A couple of real estate and finance experts are digging into three year's worth of data to uncover how today's housing market conditions could be creating an environment that intensifies the already significant homeownership and wealth gap between people of color and white Americans.
Jessica Lautz, National Association of Realtors (NAR) VP of Demographics and Behavioral Insights, and Michael White, Nottingham Trent University Professor and Director of the Centre of the Built Environment have published a paper called Mind The Gap examines the purchase price differences among homebuyers—using stats collected January 2014 to December 2017—who purchased a primary-residence property and how the purchase price can lead to further wealth gaps through equity in homeownership.

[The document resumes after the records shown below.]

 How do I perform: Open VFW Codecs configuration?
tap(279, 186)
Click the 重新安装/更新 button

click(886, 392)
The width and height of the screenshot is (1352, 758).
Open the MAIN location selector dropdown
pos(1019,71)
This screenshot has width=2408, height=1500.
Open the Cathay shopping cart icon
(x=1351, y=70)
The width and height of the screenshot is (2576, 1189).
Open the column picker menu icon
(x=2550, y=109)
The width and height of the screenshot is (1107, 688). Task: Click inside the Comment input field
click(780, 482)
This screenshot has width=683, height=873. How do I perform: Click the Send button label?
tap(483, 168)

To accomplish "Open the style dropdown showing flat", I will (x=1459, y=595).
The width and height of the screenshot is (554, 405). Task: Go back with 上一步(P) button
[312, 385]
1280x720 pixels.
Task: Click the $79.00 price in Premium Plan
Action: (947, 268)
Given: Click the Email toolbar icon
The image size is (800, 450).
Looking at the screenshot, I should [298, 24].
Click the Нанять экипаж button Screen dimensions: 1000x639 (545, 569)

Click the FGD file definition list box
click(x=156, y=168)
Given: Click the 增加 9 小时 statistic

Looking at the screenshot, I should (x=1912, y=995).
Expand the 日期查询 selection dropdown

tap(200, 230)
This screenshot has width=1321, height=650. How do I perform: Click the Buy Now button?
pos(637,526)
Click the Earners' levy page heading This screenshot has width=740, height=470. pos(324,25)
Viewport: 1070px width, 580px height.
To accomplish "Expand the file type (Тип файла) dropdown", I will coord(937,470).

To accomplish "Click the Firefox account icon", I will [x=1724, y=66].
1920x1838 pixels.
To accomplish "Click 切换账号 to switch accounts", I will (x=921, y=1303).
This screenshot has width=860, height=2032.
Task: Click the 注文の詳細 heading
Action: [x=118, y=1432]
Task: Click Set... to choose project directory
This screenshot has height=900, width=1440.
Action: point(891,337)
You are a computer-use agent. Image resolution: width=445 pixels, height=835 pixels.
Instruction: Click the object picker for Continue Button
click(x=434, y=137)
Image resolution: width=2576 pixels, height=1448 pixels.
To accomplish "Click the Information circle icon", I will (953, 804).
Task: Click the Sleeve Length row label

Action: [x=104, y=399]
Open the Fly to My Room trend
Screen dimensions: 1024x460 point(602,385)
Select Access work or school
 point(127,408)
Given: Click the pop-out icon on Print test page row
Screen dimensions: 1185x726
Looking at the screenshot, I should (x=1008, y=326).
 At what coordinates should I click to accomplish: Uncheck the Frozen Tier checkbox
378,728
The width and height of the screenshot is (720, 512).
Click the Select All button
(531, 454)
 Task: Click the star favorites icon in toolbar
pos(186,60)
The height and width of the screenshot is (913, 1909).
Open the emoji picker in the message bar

They found that Hispanic and Black Americans purchased homes 11.2% and 10.6% less expensive, respectively, than white Americans when controlling for household income, home size, location, and down-payment help from family.
Another group whose wealth stands to suffer as a result of home purchase prices is student-loan borrowers. Homebuyers who had student debt purchased homes that were 18.8% less expensive than those without student debt, the research found.
"Homeownership is one of the best ways to build wealth and purchasing homes that are significantly less expensive can lead to lost wealth accumulation—and possibly lost homeownership—across generations," the researchers reported.
The authors added: "Through this backdrop of racial wealth differences, homebuyers post-Great Recession, face a housing market with waning housing affordability and an acute housing supply shortage for entry-level buyers. As a result, home prices have increased and ownership has become out of reach for many Americans. The home search time for first-time buyers or buyers with limited income can be arduous with limited inventory. This paper examines how the price of the home purchased among successful homebuyers who enter the housing market exacerbates these trends and further widens the homeownership and wealth gap."
Lautz and White suggest a number of policy steps—including financial literacy, refinancing student loans, expansion of mortgage financing through alternative credit scoring models, and expanding public awareness of low down payment programs—that may help mitigate the homeownership gap.
The full paper is available through NAR.org.